What the task asks
The exercise calls for exact output of the lines between the one that contains "Task: Expand details for test vdnxwf" and the end of the data, with both ends kept and pictures left out.

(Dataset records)
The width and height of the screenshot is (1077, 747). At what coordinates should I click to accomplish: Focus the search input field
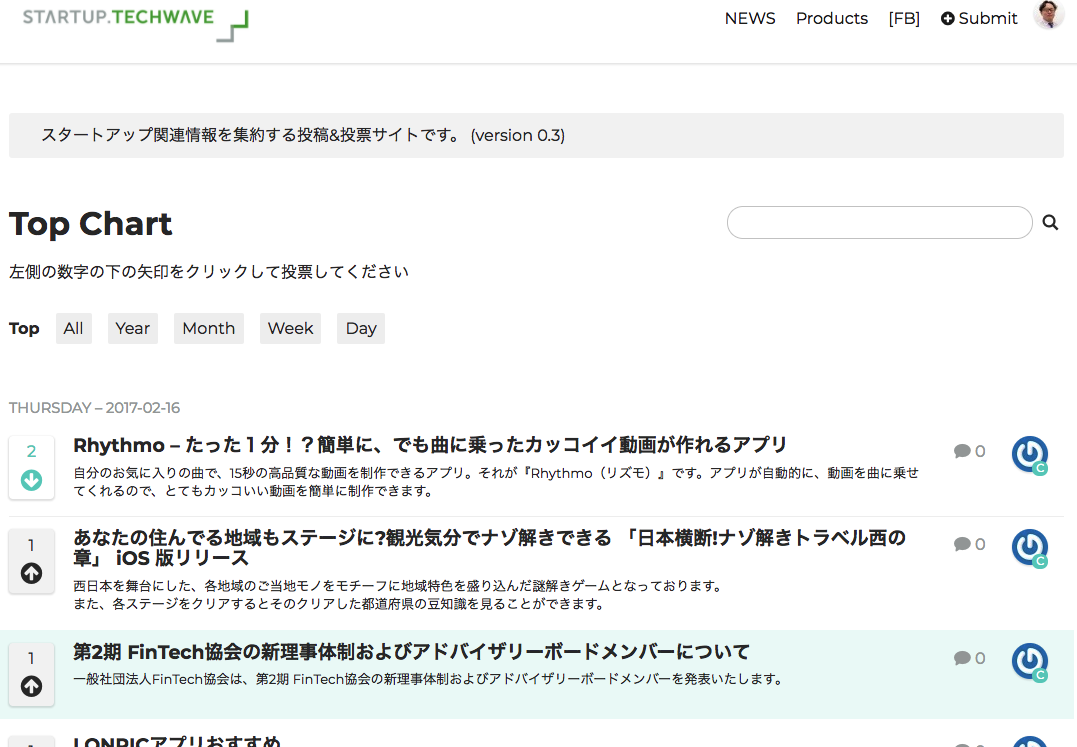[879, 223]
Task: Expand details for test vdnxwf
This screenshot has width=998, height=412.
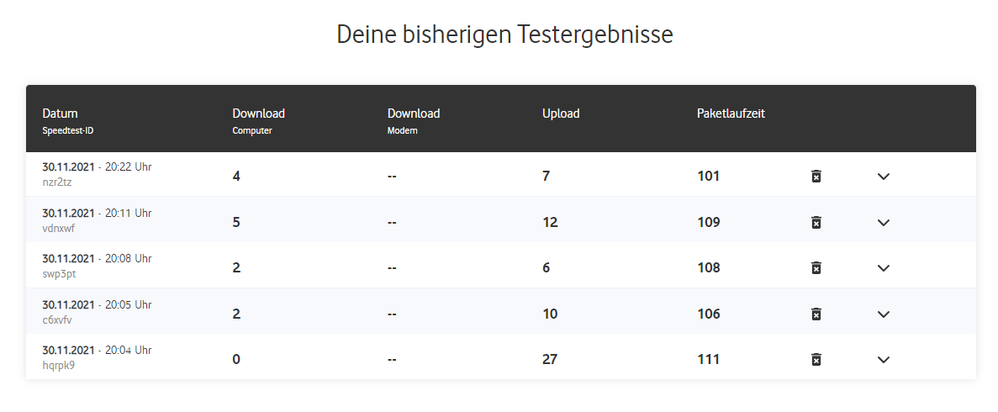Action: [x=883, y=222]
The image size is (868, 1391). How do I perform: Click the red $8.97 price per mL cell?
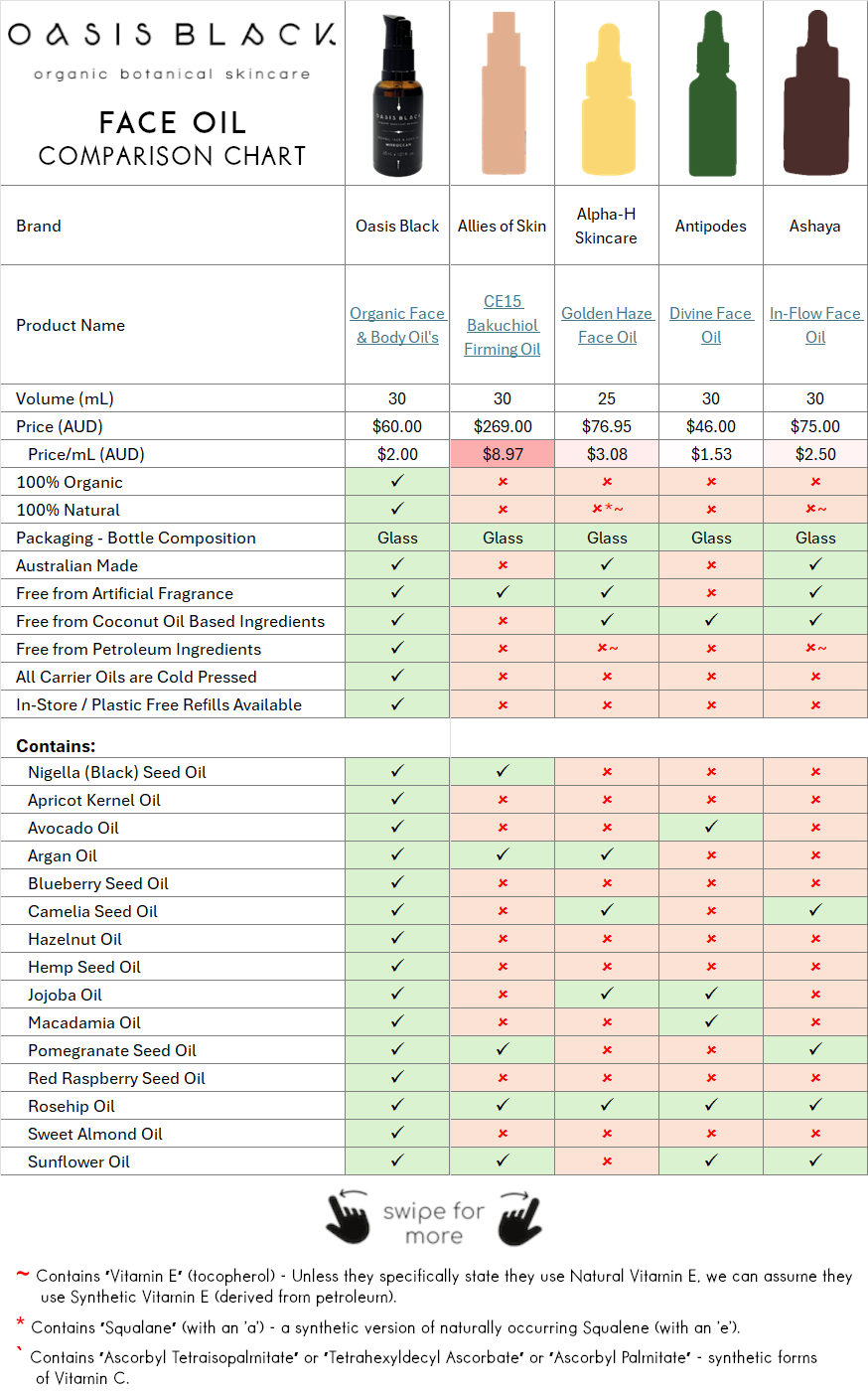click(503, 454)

Response to this exercise
Task: Expand details for test vdnxwf
This screenshot has width=998, height=412.
Action: [x=883, y=222]
The image size is (868, 1391). How do I perform: Click the red $8.97 price per mL cell?
click(503, 454)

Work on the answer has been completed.